Once that scent became part of my daily life, it felt like it was incrementally becoming time to tip-toe closer to the 'rare bird'. What happened next was my sister gave me a gift of a vintage Le Labo candle titled Petit Grain 21. For a long time, I had been deeply stuck in a groove of only liking A.P.C's Fleur D'Oranger, as it reminded me of three spectacular trips to Morocco in recent years, where the scent of orange blossom seemed to be waiting everywhere we went, whether that was Essaouira, Marrakesh, Rabat, Casablanca or Tangier. 

But then came Le Labo's Petit Grain 21, which seemed to bring the fragrance of orange trees (brief confession: I am obsessed with orange trees) from Morocco, Spain and the South of France, right into my home and thickly and giddily, rather than gently referencing it the way the A.P.C candle did. And just like that, Le Labo, as good as hypnotised me with their spectacular, sensory experience.   

In early February, that Petit Grain 21 candle came to an end and several days later, its fragrance was no longer playing its sun-baked music about my home. Sad face. Being self-employed, I always need motivational tricks to power on and with a project coming towards a very intense deadline, I made a deal with myself that when I finished the project and had decompressed for a few days, I'd treat myself to a new Le Labo vintage candle. 

Yesterday turned out to be the day when I felt like playing that 'treat to self' card (you can only play this card when the moment's just right), so into the Le Labo boutique I went, my daughter in tow. For her - and for me - the boutique was like a playground, with its little labelled bottles and even tinier labelled bottles and heady aroma. 

Knowing only that I wanted to try a different vintage candle - the way the vintage candles are packaged makes me think of Tom Waits albums for some reason - but not sure which one, we were talked through possible options by Camelia, who was so warm, so passionate about Le Labo, that she made us feel like she'd invited us over to her home to hang out. Guided by her recommendation, we went for Pin 12 over Calone 17


When we got home and unwrapped the candle, there's something nice (comforting?) about the label telling you the date you bought it and who prepared and sold it to you - explaining of course, how we came to know that Camelia is called Camelia. That Camelia's name was on the candle label seemed to please my daughter to no end - she thought this was great and kept chanting/ singing, 'Camelia, Camelia'.  

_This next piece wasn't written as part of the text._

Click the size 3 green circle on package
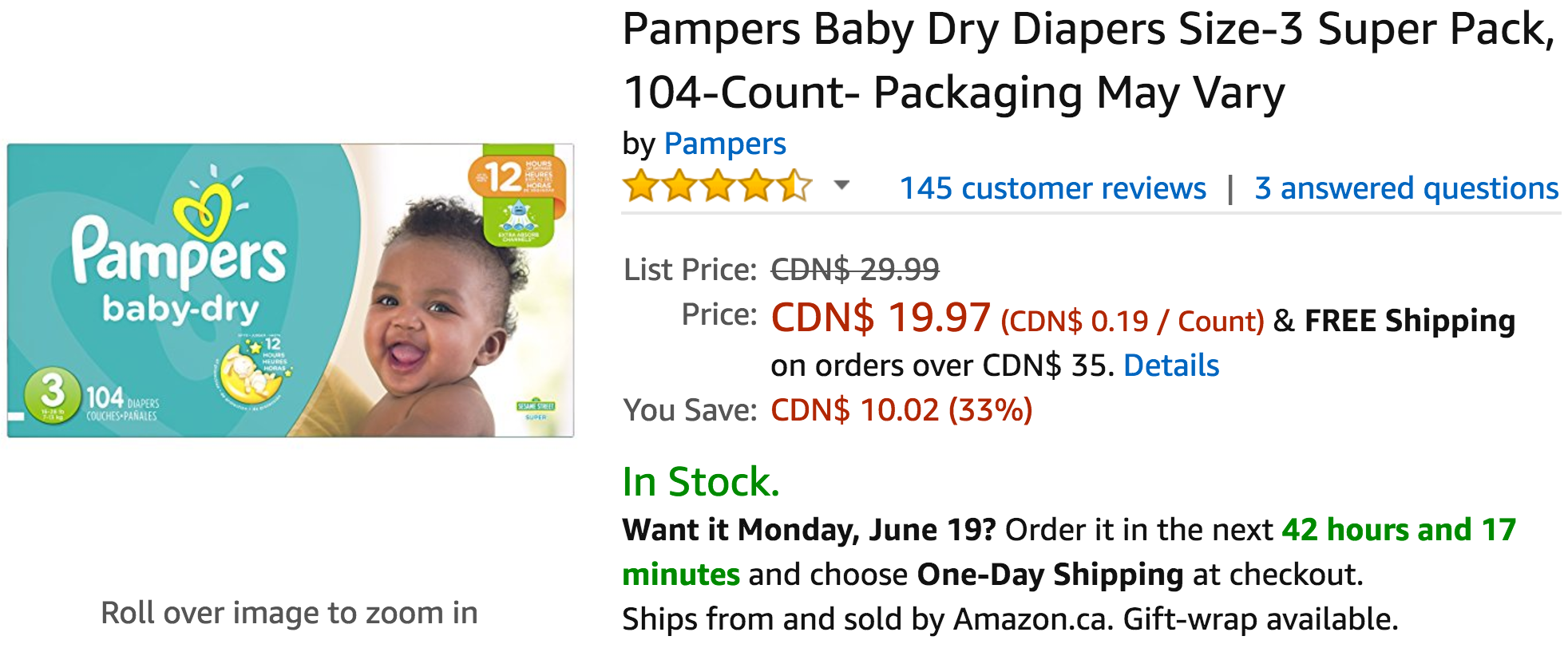 (x=52, y=393)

I'm a huge fan of process, whether it's how an actor prepares for a role, what inspired an album or how a product is made and ends up on sale - so a personalising label hand-applied onto a Le Labo purchase, speaks directly to me because I like knowing the name of the person who helped me in a boutique/ shop, just as I always like to know the name of a waiter or waitress in a restaurant: I don't like it when the world feels anonymous

I do what I do (journalism, blogging, writing commercial non-fiction books) because I'm endlessly fascinated by people - their stories, what makes them tick, what prompts change, how they relax, what they read, what kind of exercise they do, how they eat. How we each go about the weirdness of being alive is what makes life interesting/ exciting to me. I'm always looking for human stories, for connections, for intimacy in everyday encounters which shrink down the world. 

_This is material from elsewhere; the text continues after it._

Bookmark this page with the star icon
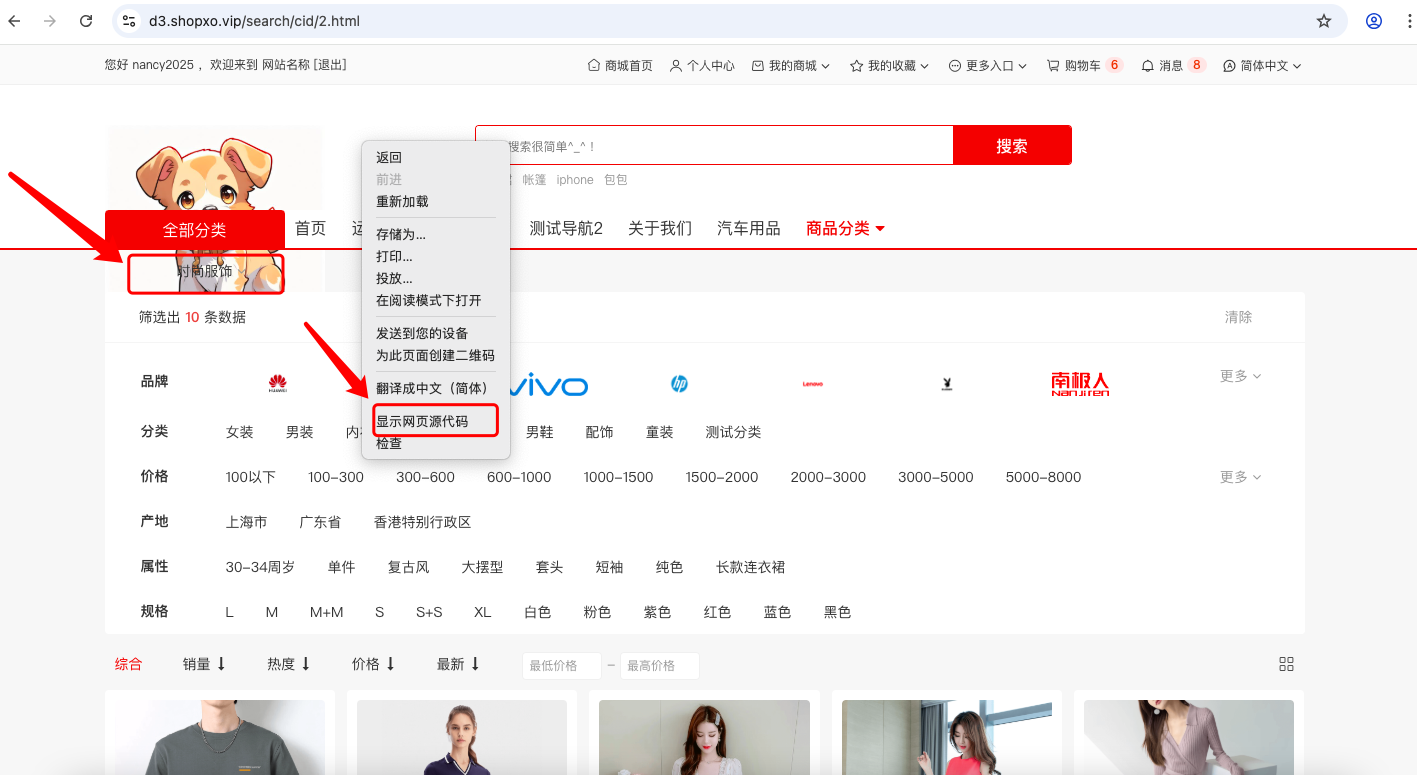This screenshot has height=775, width=1417. (1324, 21)
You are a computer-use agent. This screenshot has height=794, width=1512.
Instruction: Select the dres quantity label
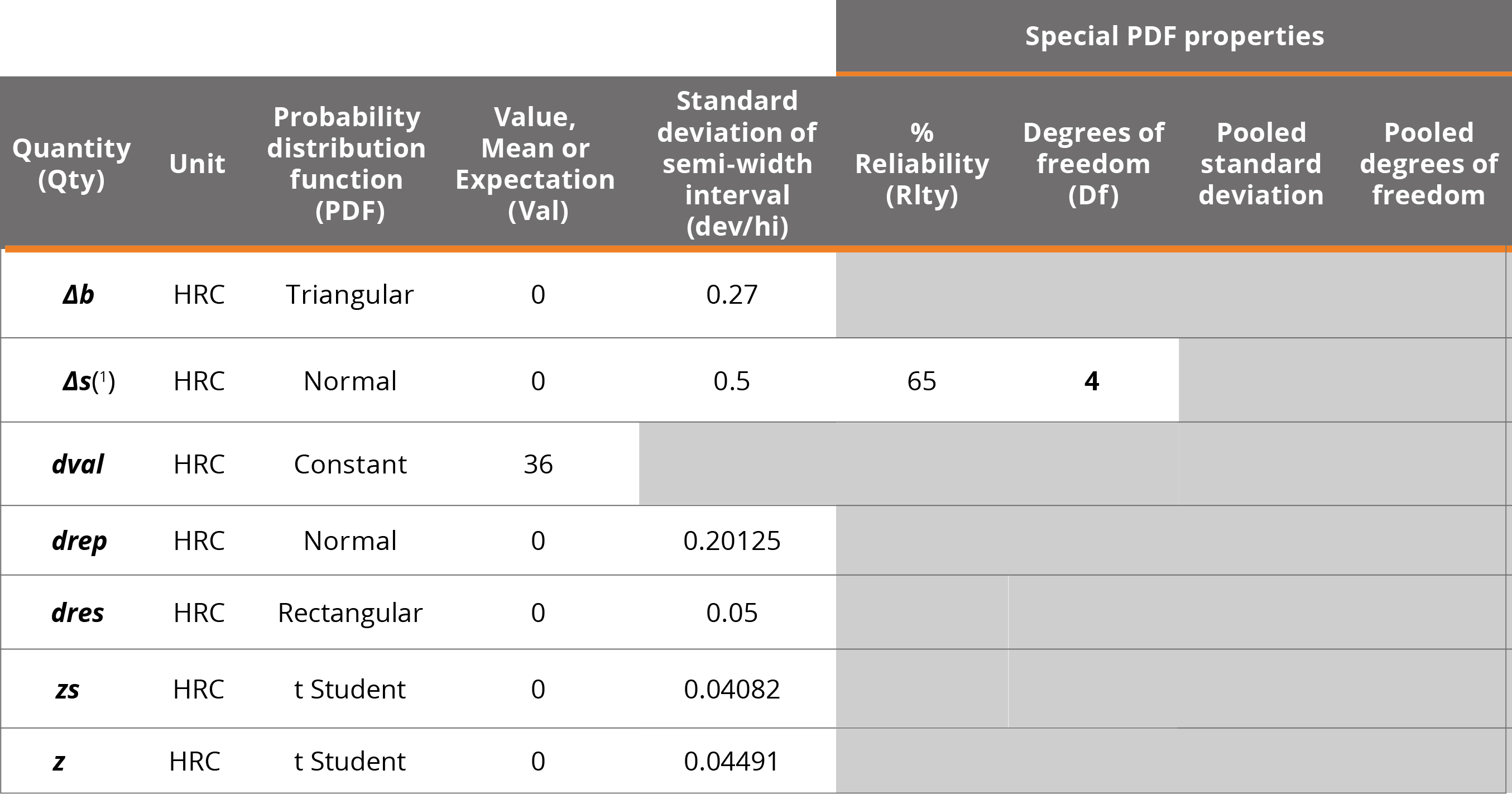point(78,613)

And for these reasons, I like the consumer chain poetry of lighting a Le Labo candle that was made by a company that cares absolutely about the quality of that candle and which evokes a scent which is a beautiful scent that we can find in the natural world (childhood memories of that sun-dazed pine forest in Mallorca coming back to me vivid and clear even as I type this post) and which, on top of all that, also celebrates the person, in this case, Camelia, who recommended and sold that candle to us.